• This post is so light on the details (what? when?) that it’s impossible for me to be supportive.

    OP: I suggest being MUCH more transparent when asking for help.

    For all we know you are running a scam center support app. Consider the outraged posts that make it to the front page, essentially complaining about how their MLM bitcoin scam has been shut down.

  • This is just one of the many risks you take when your app or service is dependent on some other third party service. Even if it is run by 'the big boys' (in this case Apple), your success is dependent on their good graces.

    They can kick you out and make your software the equivalent of bricked hardware; without any means to appeal their decisions.

    • They aren't dependent on a third-party "service", exactly. If you make software for phones, the most popular hardware platform in the world @ 8 billion devices, you are at the complete mercy of Apple/Google, period.
  • How about your android version?

    How hard it will be to rewrite it for the web?

    If it's react native or flutter probably not that hard, you can go back online with some struggle, but it's at least a way.

  • Just what sort of unauthorized activities are we talking here?
    • I presume the kind that would prejudice against helping.
  • 'Recently', how long are we talking here? You've already emailed the execs, if they think it's worthy of review they'll assign someone to you, it can take a few days.
    • If you would, please re-read the part of the original post where the author talks about how families in Africa are literally losing their daily income.

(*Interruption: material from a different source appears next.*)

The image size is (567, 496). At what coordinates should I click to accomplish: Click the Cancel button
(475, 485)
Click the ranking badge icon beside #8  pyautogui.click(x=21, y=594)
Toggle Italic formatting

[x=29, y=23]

I’m guessing “a few days” can make a big difference here.
  • Unfortunately you probably need to think abou this from the point of view of an anti-fraud/abuse team. How would you differentiate between a business that had an employee go rogue and a business deliberately trying to cause harm and get away with it?

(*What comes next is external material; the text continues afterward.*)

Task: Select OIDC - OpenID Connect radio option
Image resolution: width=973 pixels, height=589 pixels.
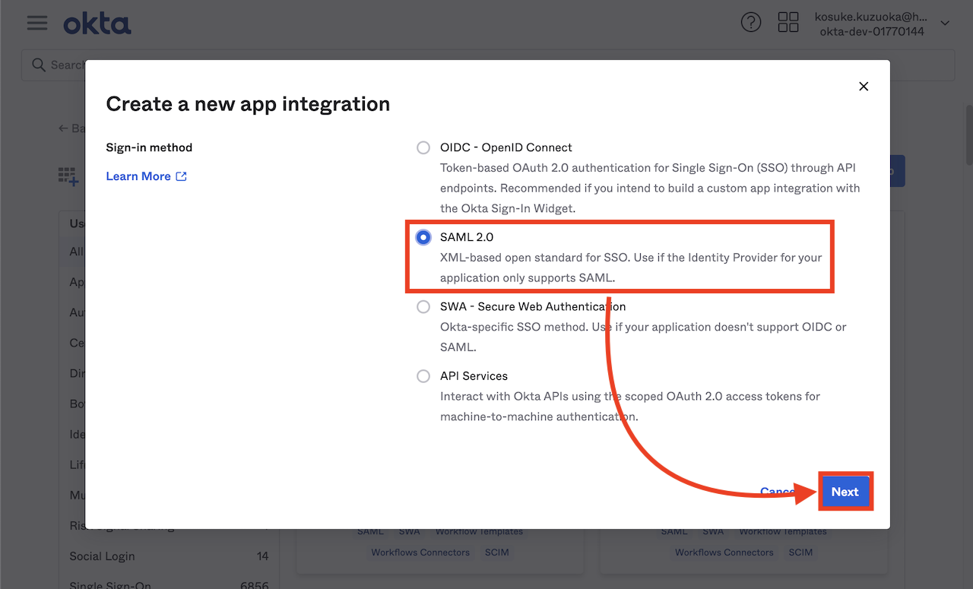Action: 423,147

    Claiming you fired the party responsible isn’t very convincing, honestly, especially if it’s hard to verify: was it an alias? did the employee only exist on paper? are they still around just not “employeed”, were they a designated patsy? Nor are claims that you revamped your security, which doesn’t address the root problem of whether it was intentional behaviour or not. And what’s worse, the natural urgency and appeals to emotion that you include in your story are unfortunately widely used tactics by scammers to try to get a human to bend rules to their benefit, and reviewers are trained to treat them as such. You need hard evidence.

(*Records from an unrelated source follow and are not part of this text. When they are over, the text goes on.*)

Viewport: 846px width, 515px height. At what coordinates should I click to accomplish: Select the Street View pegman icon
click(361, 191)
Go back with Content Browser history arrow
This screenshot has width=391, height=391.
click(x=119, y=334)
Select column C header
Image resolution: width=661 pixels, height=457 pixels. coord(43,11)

    How can you demonstrate that you didn’t know what the employee was doing? Have you reported the employee to the police? Is there a criminal case you can point to? Simply having a bad process before could very easily have been an intentional way to avoid knowledge of wrong doing, another common tactic used by criminal orgs.

    Best of luck.

  • I hope you get this sorted !
    • If we're going feudal, it would be a good idea to provide justice to the commoners like feudal lords were obliged to do.

      I.e. all these "tech companies" that want to people to have accounts (and be heavily invested and/or dependent on them) should not be able to cancel those accounts without due process. This should be a legal requirement for them to operate at all.

  • I am very sorry for your loss and the harm it is causing you.

    Unfortunately, this is one of the risks of handing control over your future to the tyrants who run walled gardens.

    While you can't undo the past, the silver lining of this experience is that it has clarified to you that Apple is an abusive, unfair, and unreasonable corporation that you should avoid doing business with.

    As an immediate action, I'm sure it's not what you want to hear, but HTML5 and WASM have come a long way, and mobile web applications are increasingly converging on the capabilities of native mobile applications. While a rewrite will not be cheap or easy, ensuring you can offer service to your users without having to ask an abusive tyrant for permission ensures you are at less risk of this kind of tyranny and the disruption and harm it inflicts upon you and your users in the future.

    I am sympathetic to the victims of Apple's tyranny (as well as Google's, Microsoft's, and others), and I know I can't solve the problem by myself, but I would like to help in a more material way - do you have a Bitcoin address I can send a donation to?

  • What did the employee do?
  • What is their second chance policy for incidents of misuse, generally?
  • Honestly, HN is a great customer support forum considering so many posts actually get treated better than just using the standard customer support (many startups and other companies paying attention to it helps a bunch). It has to have more merit some of the time (this is not to say it is an assessment of what you are saying at all.
  • I mean, you're straight up saying your team violated the Dev Terms of Service. That's kinda game over.
  • I love this thread full of people asking "what did the employee do?" and not "why do Apple and Google have the right to control distribution of all mobile software with no recourse?". It honestly does not matter, in any way, what the employee did. Apple should not be the final arbiter of who is allowed to develop mobile software.